▶
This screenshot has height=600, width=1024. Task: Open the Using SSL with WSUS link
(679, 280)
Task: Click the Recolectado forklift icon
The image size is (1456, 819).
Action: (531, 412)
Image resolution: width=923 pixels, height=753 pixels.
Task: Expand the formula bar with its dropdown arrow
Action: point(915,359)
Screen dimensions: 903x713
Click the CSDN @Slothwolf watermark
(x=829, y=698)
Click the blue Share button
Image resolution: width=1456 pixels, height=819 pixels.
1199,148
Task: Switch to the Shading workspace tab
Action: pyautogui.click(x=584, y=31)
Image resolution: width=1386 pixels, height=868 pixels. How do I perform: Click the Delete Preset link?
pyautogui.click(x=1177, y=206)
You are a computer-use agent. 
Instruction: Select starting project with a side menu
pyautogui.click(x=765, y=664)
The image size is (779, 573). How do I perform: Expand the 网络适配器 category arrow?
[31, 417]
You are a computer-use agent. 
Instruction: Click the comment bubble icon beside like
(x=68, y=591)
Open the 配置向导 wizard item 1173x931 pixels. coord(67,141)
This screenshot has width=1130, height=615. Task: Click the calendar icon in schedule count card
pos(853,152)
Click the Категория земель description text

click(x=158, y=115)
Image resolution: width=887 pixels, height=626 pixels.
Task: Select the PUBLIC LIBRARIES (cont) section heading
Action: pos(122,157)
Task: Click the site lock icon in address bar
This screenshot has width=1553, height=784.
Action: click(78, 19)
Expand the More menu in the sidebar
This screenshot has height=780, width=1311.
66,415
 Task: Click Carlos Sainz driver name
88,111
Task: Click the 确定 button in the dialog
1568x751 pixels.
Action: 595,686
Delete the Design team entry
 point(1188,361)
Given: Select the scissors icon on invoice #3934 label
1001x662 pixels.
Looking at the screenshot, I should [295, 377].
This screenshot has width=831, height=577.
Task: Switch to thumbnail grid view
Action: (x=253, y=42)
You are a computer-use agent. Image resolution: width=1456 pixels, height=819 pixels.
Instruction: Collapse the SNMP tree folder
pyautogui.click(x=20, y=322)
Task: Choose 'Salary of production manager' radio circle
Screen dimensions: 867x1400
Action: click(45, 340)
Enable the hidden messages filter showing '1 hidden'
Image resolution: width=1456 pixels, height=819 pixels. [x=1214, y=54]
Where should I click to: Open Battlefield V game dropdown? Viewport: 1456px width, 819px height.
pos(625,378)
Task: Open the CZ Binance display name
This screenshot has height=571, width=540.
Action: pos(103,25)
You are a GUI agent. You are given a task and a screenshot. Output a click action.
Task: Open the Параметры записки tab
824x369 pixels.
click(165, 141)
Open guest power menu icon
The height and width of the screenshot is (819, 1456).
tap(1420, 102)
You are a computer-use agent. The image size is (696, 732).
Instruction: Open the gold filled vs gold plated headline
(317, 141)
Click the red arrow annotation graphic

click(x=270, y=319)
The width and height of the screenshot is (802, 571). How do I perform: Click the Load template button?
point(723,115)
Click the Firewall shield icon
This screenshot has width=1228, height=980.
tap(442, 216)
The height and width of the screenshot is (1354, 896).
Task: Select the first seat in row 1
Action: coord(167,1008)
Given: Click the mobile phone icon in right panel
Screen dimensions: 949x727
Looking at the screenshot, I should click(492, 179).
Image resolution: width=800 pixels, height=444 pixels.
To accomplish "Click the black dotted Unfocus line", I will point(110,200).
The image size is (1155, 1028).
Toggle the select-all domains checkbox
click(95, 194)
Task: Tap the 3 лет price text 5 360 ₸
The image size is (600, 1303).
◀
> _Task_:
Update the rows above by replacing every "button" with "control". Leave everything else unchanged.

> _Full output_:
This screenshot has height=600, width=1024. Task: Open the Using SSL with WSUS link
(679, 280)
Task: Click the Recolectado forklift icon
The image size is (1456, 819).
Action: (531, 412)
Image resolution: width=923 pixels, height=753 pixels.
Task: Expand the formula bar with its dropdown arrow
Action: point(915,359)
Screen dimensions: 903x713
Click the CSDN @Slothwolf watermark
(x=829, y=698)
Click the blue Share control
Image resolution: width=1456 pixels, height=819 pixels.
1199,148
Task: Switch to the Shading workspace tab
Action: pyautogui.click(x=584, y=31)
Image resolution: width=1386 pixels, height=868 pixels. How do I perform: Click the Delete Preset link?
pyautogui.click(x=1177, y=206)
You are a computer-use agent. 
Instruction: Select starting project with a side menu
pyautogui.click(x=765, y=664)
The image size is (779, 573). How do I perform: Expand the 网络适配器 category arrow?
[31, 417]
You are a computer-use agent. 
Instruction: Click the comment bubble icon beside like
(x=68, y=591)
Open the 配置向导 wizard item 1173x931 pixels. coord(67,141)
This screenshot has width=1130, height=615. Task: Click the calendar icon in schedule count card
pos(853,152)
Click the Категория земель description text

click(x=158, y=115)
Image resolution: width=887 pixels, height=626 pixels.
Task: Select the PUBLIC LIBRARIES (cont) section heading
Action: pos(122,157)
Task: Click the site lock icon in address bar
This screenshot has width=1553, height=784.
Action: click(78, 19)
Expand the More menu in the sidebar
This screenshot has height=780, width=1311.
66,415
 Task: Click Carlos Sainz driver name
88,111
Task: Click the 确定 control in the dialog
1568x751 pixels.
Action: 595,686
Delete the Design team entry
 point(1188,361)
Given: Select the scissors icon on invoice #3934 label
1001x662 pixels.
Looking at the screenshot, I should [295, 377].
This screenshot has width=831, height=577.
Task: Switch to thumbnail grid view
Action: (x=253, y=42)
You are a computer-use agent. Image resolution: width=1456 pixels, height=819 pixels.
Instruction: Collapse the SNMP tree folder
pyautogui.click(x=20, y=322)
Task: Choose 'Salary of production manager' radio circle
Screen dimensions: 867x1400
Action: click(45, 340)
Enable the hidden messages filter showing '1 hidden'
Image resolution: width=1456 pixels, height=819 pixels. [x=1214, y=54]
Where should I click to: Open Battlefield V game dropdown? Viewport: 1456px width, 819px height.
pos(625,378)
Task: Open the CZ Binance display name
This screenshot has height=571, width=540.
Action: pos(103,25)
You are a GUI agent. You are given a task and a screenshot. Output a click action.
Task: Open the Параметры записки tab
824x369 pixels.
click(165, 141)
Open guest power menu icon
The height and width of the screenshot is (819, 1456).
tap(1420, 102)
You are a computer-use agent. The image size is (696, 732).
Instruction: Open the gold filled vs gold plated headline
(317, 141)
Click the red arrow annotation graphic

click(x=270, y=319)
The width and height of the screenshot is (802, 571). How do I perform: Click the Load template control?
point(723,115)
Click the Firewall shield icon
This screenshot has width=1228, height=980.
tap(442, 216)
The height and width of the screenshot is (1354, 896).
Task: Select the first seat in row 1
Action: coord(167,1008)
Given: Click the mobile phone icon in right panel
Screen dimensions: 949x727
Looking at the screenshot, I should click(492, 179).
Image resolution: width=800 pixels, height=444 pixels.
To accomplish "Click the black dotted Unfocus line", I will point(110,200).
The image size is (1155, 1028).
Toggle the select-all domains checkbox
click(95, 194)
Task: Tap the 3 лет price text 5 360 ₸
The image size is (600, 1303).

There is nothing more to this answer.